Статья:

Еще хуже обстояло дело в «махновии» с жизнью хозяйственной: помимо общих причин – разрухи, распада привычных экономических связей и т. п. – здесь сыграл роль убогий анархистский догматизм, вредный, как и всякий иной. Махновцы разрешили хождение всех видов денежных знаков, от царских и деникинских до советских, анархистские идеологи страшно гордились этой мерой как архиреволюционной. Не надо быть финансистом, чтобы понять: подобное привело к полному хаосу денежного обращения. В коллекции автора есть купюра времен Временного правительства («керенка») достоинством в пять рублей, на которой стоит грубая надпечатка, выполненная резиновым штампом на украинском языке: «Гоп, кума, не
журись, у Махно гроши завелись». Если бы от махновской «экономической политики» осталась бы только эта ассигнация, добавлять уже ничего не надо.
Однако добавим. Один деятель профсоюзов Екатеринослава вспоминал по горячим следам событий, как в ноябре 1919-го к ним на заседание явился один из махновских атаманов (имя его в источнике не названо). Новоявленный Адам Смит заявил буквально следующее: «У вас есть заводы. Мы освободили «ас от золотопогонников, теперь устраивайтесь сами. На заводах есть железо, есть проволока, канаты, ремни; продавайте это или меняйте на хлеб. Мы вам мешать не будем, наше дело воевать». Пояснять тут что-либо тоже нет необходимости…
Как всякие популисты, махновцы заботились о «простом народе». Они конфисковали все ценности банков, ломбардов, кредитных обществ, а «реввоенсовет» оказывал денежную помощь неимущим. Очевидец рассказывает, что к местам выдачи выстраивались тысячные толпы, решение принималось предельно просто, то есть по наитию раздающего, но суммы бывали порой немалые – до 1000 рублей, а фунт хлеба стоил тогда на местном рынке 5 – 6 рублей. Зато яростно боролись с «золотопогонниками»: нескольких молодых людей, замеченных на улицах Екатеринослава в офицерских сапогах и галифе, убили без всяких разбирательств. Махновский съезд «безвластных советов» постановил, что правосудие должно быть «живым, свободным, творческим актом общежития». То есть законов не надо, будем судить «по совести»; к чему подобное приводило в нашей стране, рассказывать не надо, будь то у махновцев или любых иных.

Исходные данные:
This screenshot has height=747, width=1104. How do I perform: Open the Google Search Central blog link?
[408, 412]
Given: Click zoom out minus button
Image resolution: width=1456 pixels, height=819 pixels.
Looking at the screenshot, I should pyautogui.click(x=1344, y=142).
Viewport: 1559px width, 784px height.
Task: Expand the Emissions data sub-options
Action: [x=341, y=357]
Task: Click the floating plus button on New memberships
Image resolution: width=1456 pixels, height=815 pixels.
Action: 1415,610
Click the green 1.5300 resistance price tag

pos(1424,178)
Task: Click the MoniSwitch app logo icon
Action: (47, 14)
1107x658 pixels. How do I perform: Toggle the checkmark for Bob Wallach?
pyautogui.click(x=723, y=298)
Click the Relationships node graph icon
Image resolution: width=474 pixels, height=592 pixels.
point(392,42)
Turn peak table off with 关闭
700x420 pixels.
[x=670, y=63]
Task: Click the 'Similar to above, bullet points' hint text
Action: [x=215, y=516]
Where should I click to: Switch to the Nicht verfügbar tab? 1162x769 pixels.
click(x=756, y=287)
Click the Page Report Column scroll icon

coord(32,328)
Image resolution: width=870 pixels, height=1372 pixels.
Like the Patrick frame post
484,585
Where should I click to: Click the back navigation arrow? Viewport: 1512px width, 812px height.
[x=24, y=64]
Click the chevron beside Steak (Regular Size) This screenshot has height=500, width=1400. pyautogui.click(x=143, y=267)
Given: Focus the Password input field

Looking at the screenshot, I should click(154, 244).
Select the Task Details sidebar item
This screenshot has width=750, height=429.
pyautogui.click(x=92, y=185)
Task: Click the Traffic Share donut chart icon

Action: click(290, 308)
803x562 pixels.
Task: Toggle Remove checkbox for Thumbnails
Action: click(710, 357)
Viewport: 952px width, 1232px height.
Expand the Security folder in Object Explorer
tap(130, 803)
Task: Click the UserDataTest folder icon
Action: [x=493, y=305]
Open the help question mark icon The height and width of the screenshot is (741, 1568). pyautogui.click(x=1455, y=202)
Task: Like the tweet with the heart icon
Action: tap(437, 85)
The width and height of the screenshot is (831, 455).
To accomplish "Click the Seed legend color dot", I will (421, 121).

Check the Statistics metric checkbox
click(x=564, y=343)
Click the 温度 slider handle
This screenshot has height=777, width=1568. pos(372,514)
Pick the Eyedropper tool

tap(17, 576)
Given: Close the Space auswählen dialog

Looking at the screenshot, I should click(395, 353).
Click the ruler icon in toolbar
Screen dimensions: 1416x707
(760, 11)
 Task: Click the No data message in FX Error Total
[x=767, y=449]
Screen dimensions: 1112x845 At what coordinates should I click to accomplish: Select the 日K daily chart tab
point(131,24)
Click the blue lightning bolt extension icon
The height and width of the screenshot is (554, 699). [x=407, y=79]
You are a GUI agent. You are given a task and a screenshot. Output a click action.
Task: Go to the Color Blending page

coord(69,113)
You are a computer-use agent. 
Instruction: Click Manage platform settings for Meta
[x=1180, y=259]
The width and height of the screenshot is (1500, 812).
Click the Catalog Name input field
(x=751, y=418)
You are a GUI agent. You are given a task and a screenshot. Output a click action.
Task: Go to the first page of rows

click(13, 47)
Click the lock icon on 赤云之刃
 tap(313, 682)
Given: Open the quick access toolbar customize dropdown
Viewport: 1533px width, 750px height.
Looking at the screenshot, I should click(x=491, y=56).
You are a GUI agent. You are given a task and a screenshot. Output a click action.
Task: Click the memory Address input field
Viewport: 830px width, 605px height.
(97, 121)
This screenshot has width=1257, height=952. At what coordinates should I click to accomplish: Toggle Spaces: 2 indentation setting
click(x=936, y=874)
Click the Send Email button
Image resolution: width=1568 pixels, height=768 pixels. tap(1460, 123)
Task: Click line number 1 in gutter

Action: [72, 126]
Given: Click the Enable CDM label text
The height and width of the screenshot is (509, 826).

Задания:
#1 Сколько стоил фунт хлеба на местном рынке, согласно статье о махновцах?
#2 Выведите без изменений строки листинга между строкой, содержащей «Given: Focus the Password input field», и строкой, содержащей «[x=1180, y=259]», включительно.

Ответы к заданиям:
#1 Фунт хлеба стоил 5–6 рублей.

#2
Given: Focus the Password input field

Looking at the screenshot, I should click(154, 244).
Select the Task Details sidebar item
This screenshot has width=750, height=429.
pyautogui.click(x=92, y=185)
Task: Click the Traffic Share donut chart icon

Action: click(290, 308)
803x562 pixels.
Task: Toggle Remove checkbox for Thumbnails
Action: click(710, 357)
Viewport: 952px width, 1232px height.
Expand the Security folder in Object Explorer
tap(130, 803)
Task: Click the UserDataTest folder icon
Action: [x=493, y=305]
Open the help question mark icon The height and width of the screenshot is (741, 1568). pyautogui.click(x=1455, y=202)
Task: Like the tweet with the heart icon
Action: tap(437, 85)
The width and height of the screenshot is (831, 455).
To accomplish "Click the Seed legend color dot", I will (421, 121).

Check the Statistics metric checkbox
click(x=564, y=343)
Click the 温度 slider handle
This screenshot has height=777, width=1568. pos(372,514)
Pick the Eyedropper tool

tap(17, 576)
Given: Close the Space auswählen dialog

Looking at the screenshot, I should click(395, 353).
Click the ruler icon in toolbar
Screen dimensions: 1416x707
(760, 11)
 Task: Click the No data message in FX Error Total
[x=767, y=449]
Screen dimensions: 1112x845 At what coordinates should I click to accomplish: Select the 日K daily chart tab
point(131,24)
Click the blue lightning bolt extension icon
The height and width of the screenshot is (554, 699). [x=407, y=79]
You are a GUI agent. You are given a task and a screenshot. Output a click action.
Task: Go to the Color Blending page

coord(69,113)
You are a computer-use agent. 
Instruction: Click Manage platform settings for Meta
[x=1180, y=259]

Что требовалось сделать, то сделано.